Farbenblindheit

Farbenblindheit

Was ist Farbenblindheit?

Bei Farbenblindheit handelt es sich um einen Zustand, bei dem man die Fähigkeit zwischen verschiedenen Farben zu unterscheiden, verliert. Dieser Zustand bleibt meistens das ganze Leben bestehen. Bei der angeborenen Form von Farbenblindheit, ist man nicht in der Lage zwischen Rot und Grün zu unterscheiden, während es bei der erworbenen Farbenblindheit die Farben Gelb und Blau sind. Der vollständige Verlust bzw. Ausfall der Farbsinne ist sehr selten.

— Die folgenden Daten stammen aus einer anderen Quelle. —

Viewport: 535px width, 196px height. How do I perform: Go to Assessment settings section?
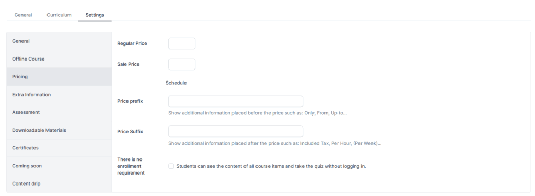59,112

Bei der angeborenen Farbenblindheit (Rot und Grün) treten diese Farben in Grautönen für den Betroffenen auf. Die meisten sind jedoch nicht vollständig farbenblind, sodass einige Nuancen dieser Farben erkannt werden können und somit ist das Erkennen von Farben bei einer Ampel beispielsweise, möglich. Ungefähr acht Prozent der Männer und 0,5% der Frauen in Deutschland leiden an Farbenblindheit. Warum so ein großer Unterschied zwischen den Geschlechtern besteht, erfahren Sie hier.

 

Warum kann man Farben sehen?

Die Fähigkeit Farben zu erkennen beruht auf der Spezialisierung von Nervenzellen in der Netzhaut des Auges. Die Netzhaut besteht aus zwei Typen von Nervenzellen: Stäbchen und Zäpfchen. Die Zäpfchen sind für das Farbsehen verantwortlich und werden in grüne, blaue und rote Zäpfchen eingeteilt. Die Zäpfchen senden Signale an das Gehirn und ermöglichen das Erfassen von allen Farben des Regenbogens. Bei Stimulierung der Zäpfchen wird eine chemische Reaktion in Gang gesetzt, die mithilfe von lichtempfindlichen Stoffen zu der Bildung von Farbbildern beiträgt. Das bedeutet, dass wenn die Zäpfchen sowohl mit grünem als auch mit rotem Licht stimuliert werden, wird dieses vom Gehirn als Gelb aufgefasst. Bei Stimulierung aller Zäpfchen gleichzeitig, wird die Farbe Weiß gesehen.

 

Welche Ursachen gibt es für Farbenblindheit?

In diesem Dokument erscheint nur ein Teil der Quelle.